(Word and element location data)
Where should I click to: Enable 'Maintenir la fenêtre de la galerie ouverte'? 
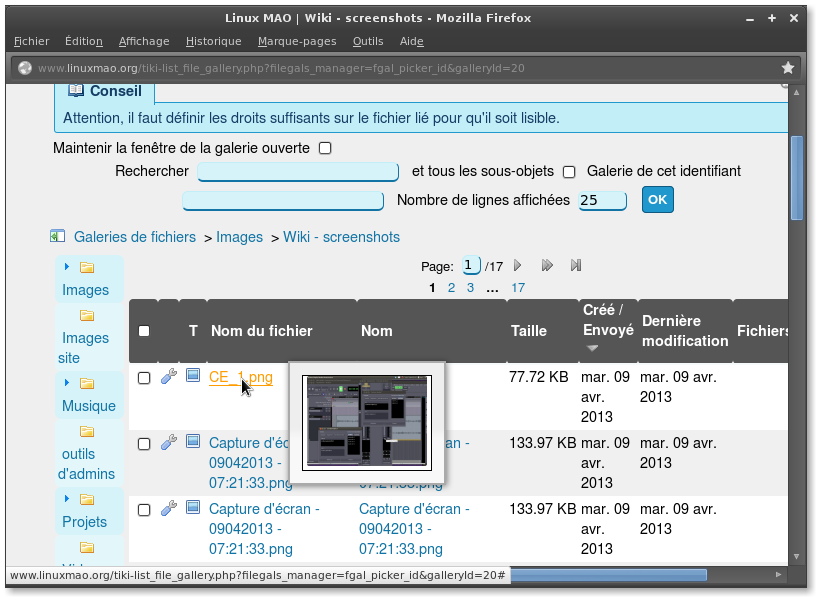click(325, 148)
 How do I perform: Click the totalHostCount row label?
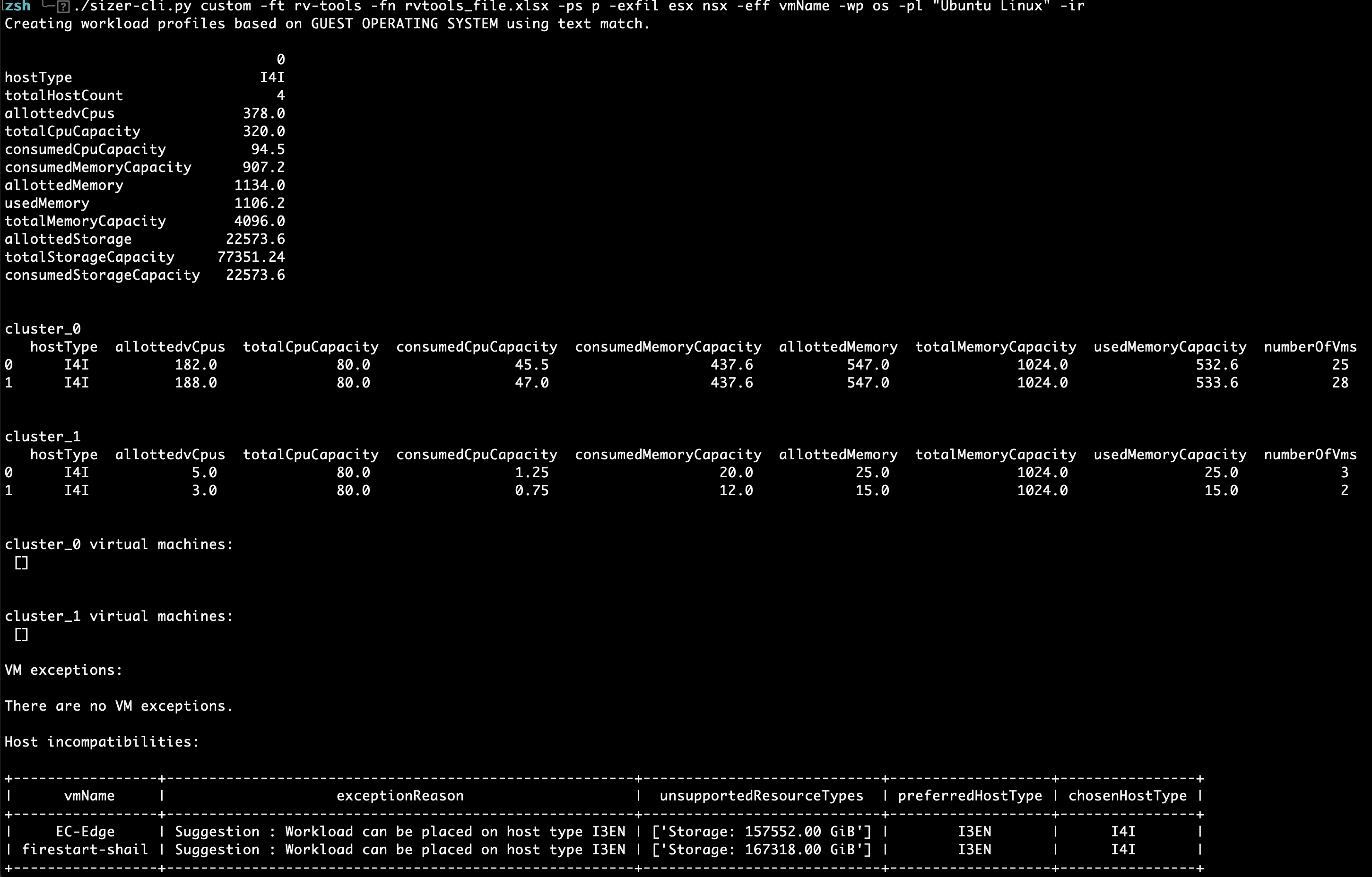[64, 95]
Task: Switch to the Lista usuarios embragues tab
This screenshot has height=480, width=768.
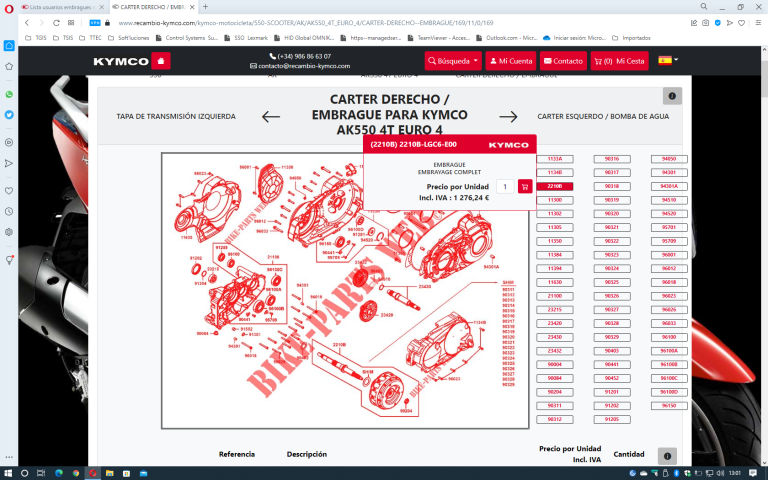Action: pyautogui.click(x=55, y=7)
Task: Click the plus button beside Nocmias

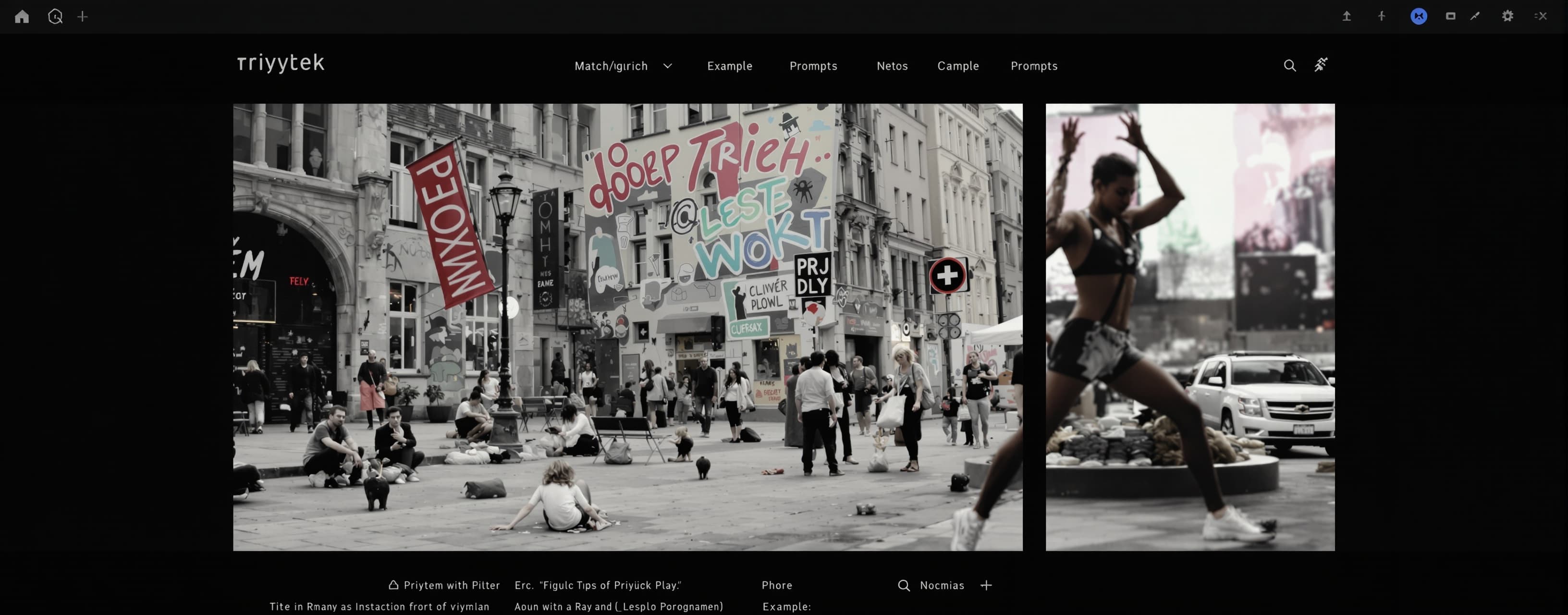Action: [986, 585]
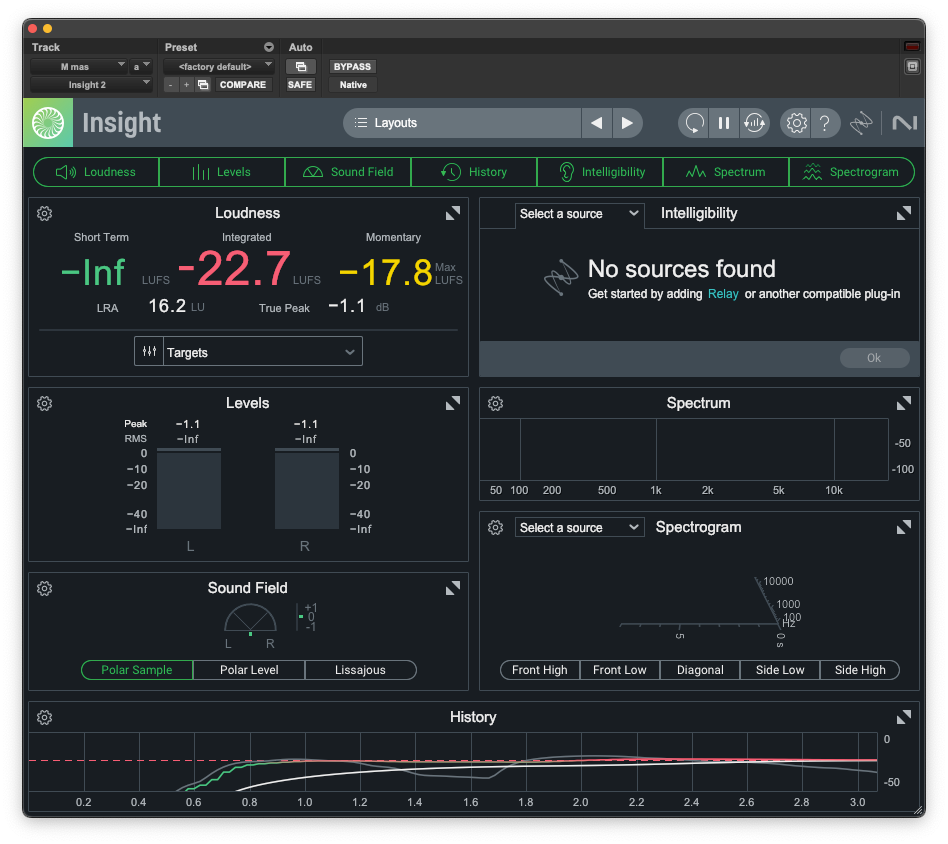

→ **DIRECTIONS FOR THIS TASK**:
Write out all of the rows again, switching "Task" to "Instruction" and changing nothing else. Leave the pictures out.

→ **REPLY**:
Where should I click to: Enable 'Maintenir la fenêtre de la galerie ouverte'? 
click(325, 148)
 How do I perform: Click the totalHostCount row label?
[64, 95]
Instruction: Switch to the Lista usuarios embragues tab
This screenshot has height=480, width=768.
Action: pyautogui.click(x=55, y=7)
Instruction: Click the plus button beside Nocmias

Action: [986, 585]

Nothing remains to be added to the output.